Je suis ici depuis deux mois,
Je suis allée en tout à l'église huit fois.
TRIBOULET.
Bien.
BLANCHE.
Mon bon père, au moins parlez-moi de ma mère!
TRIBOULET.
Oh! ne réveille pas une pensée amère;
Ne me rappelle pas qu'autrefois j'ai trouvé,
—Et, si tu n'étais là, je dirais: j'ai rêvé,—
Une femme contraire à la plupart des femmes,
Qui dans ce monde, où rien n'appareille les âmes,
Me voyant seul, infirme, et pauvre, et détesté,
M'aima pour ma misère et ma difformité.
Elle est morte, emportant dans la tombe avec elle
L'angélique secret de son amour fidèle,
De son amour, passé sur moi comme un éclair,
Rayon du paradis tombé dans mon enfer!
Que la terre, toujours à nous recevoir prête,
Soit légère à ce sein qui reposa ma tête!
—Toi seule m'es restée!—
Levant les yeux au ciel.
Eh bien! mon Dieu, merci!
Il pleure et cache son front dans ses mains.
BLANCHE.
Que vous devez souffrir! vous voir pleurer ainsi,
Non, je ne le veux pas, non, cela me déchire!
TRIBOULET.
Et que dirais-tu donc si tu me voyais rire?
BLANCHE.
Mon père, qu'avez-vous? dites-moi votre nom.

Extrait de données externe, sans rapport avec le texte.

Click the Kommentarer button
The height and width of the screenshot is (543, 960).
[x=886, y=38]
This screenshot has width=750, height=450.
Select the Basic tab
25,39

Oh! versez dans mon sein toutes vos peines!
TRIBOULET.
Non.
À quoi bon me nommer? Je suis ton père.—Écoute:
Hors d'ici, vois-tu bien, peut-être on me redoute,
Qui sait? l'un me méprise et l'autre me maudit.

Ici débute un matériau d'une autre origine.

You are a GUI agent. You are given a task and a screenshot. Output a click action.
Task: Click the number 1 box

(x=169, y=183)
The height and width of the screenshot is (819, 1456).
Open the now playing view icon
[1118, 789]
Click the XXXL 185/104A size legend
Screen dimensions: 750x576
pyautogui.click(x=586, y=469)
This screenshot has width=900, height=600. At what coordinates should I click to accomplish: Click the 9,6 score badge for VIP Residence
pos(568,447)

Mon nom, qu'en ferais-tu, quand je te l'aurais dit?
Je veux ici du moins, je veux, en ta présence,
Dans ce seul coin du monde où tout soit innocence,
N'être pour toi qu'un père, un père vénéré,
Quelque chose de saint, d'auguste et de sacré!
BLANCHE.
Mon père!
TRIBOULET, la serrant avec emportement dans ses bras.
Est-il ailleurs un cœur qui me réponde?
Oh! je t'aime pour tout ce que je hais au monde!
—Assieds-toi près de moi. Viens, parlons de cela.
Dis, aimes-tu ton père? Et, puisque nous voilà
Ensemble, et que ta main entre mes mains repose,
Qu'est-ce donc qui nous force à parler d'autre chose?
Hé fille, ô seul bonheur que le ciel m'ait permis.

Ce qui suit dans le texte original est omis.